**THE PROBLEM:**
Turn the lines below into a numbered list, skipping any blank lines. Leave the pictures out of your answer.

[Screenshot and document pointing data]
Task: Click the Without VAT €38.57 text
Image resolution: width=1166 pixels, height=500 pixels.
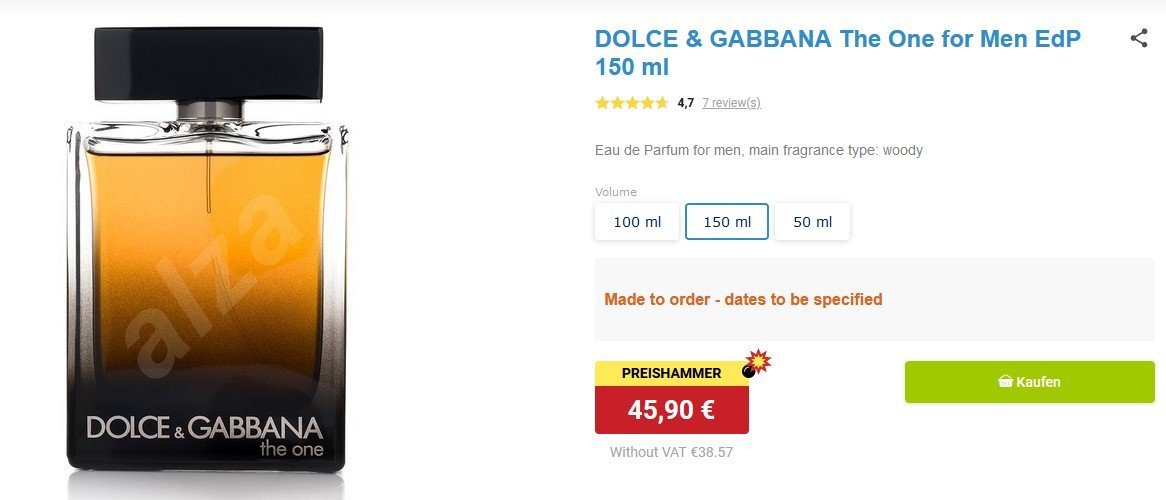Action: tap(671, 452)
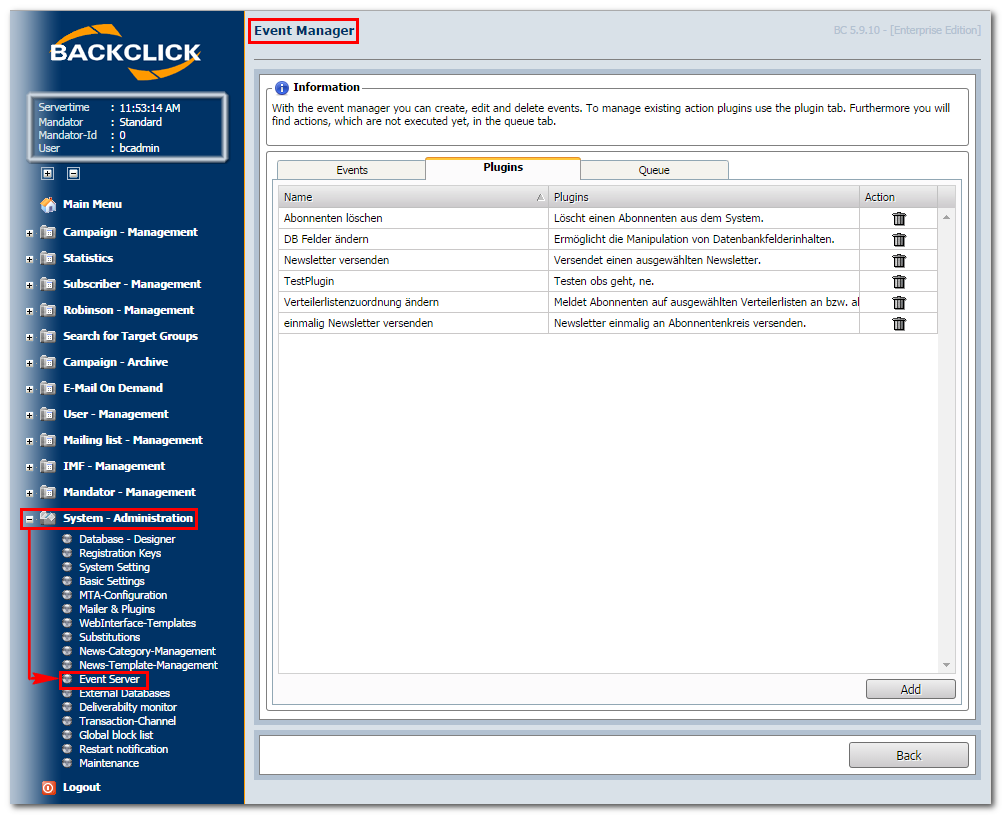Screen dimensions: 1002x815
Task: Open the Queue tab
Action: [654, 170]
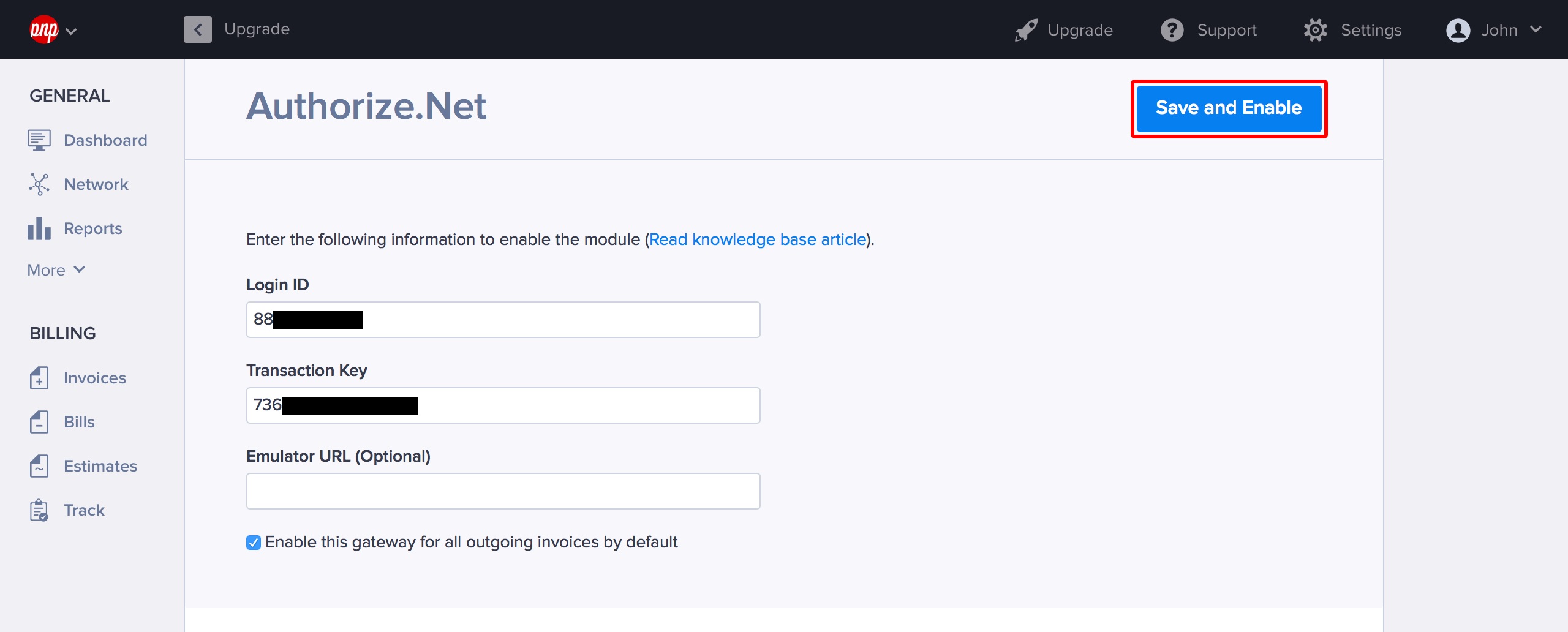
Task: Select the Track clipboard icon
Action: click(39, 510)

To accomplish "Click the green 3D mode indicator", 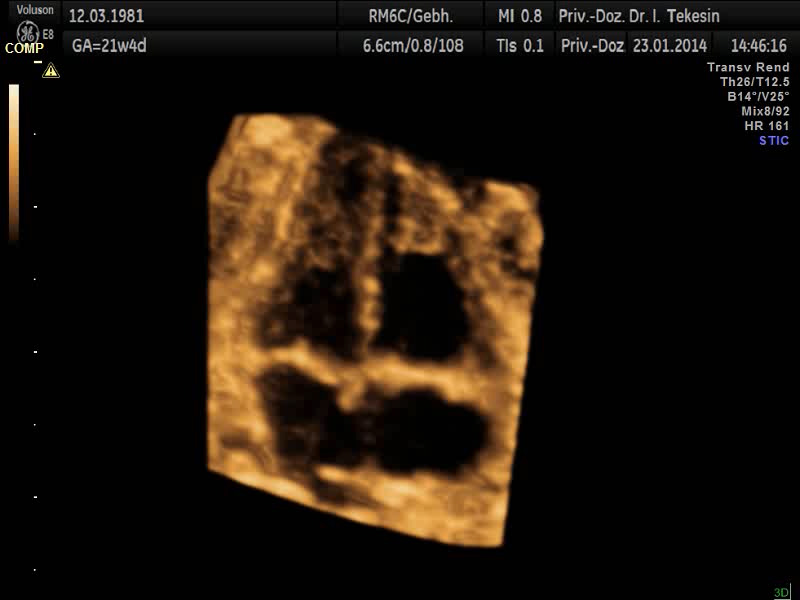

**EXERCISE RESPONSE:**
1. Task: Click the Without VAT €38.57 text
2. Image resolution: width=1166 pixels, height=500 pixels.
3. Action: tap(671, 452)
4. Screen dimensions: 1002x815
5. Task: Open the Queue tab
6. Action: [654, 170]
7. Task: Select the Track clipboard icon
8. Action: click(39, 510)
9. To accomplish "Click the green 3D mode indicator", 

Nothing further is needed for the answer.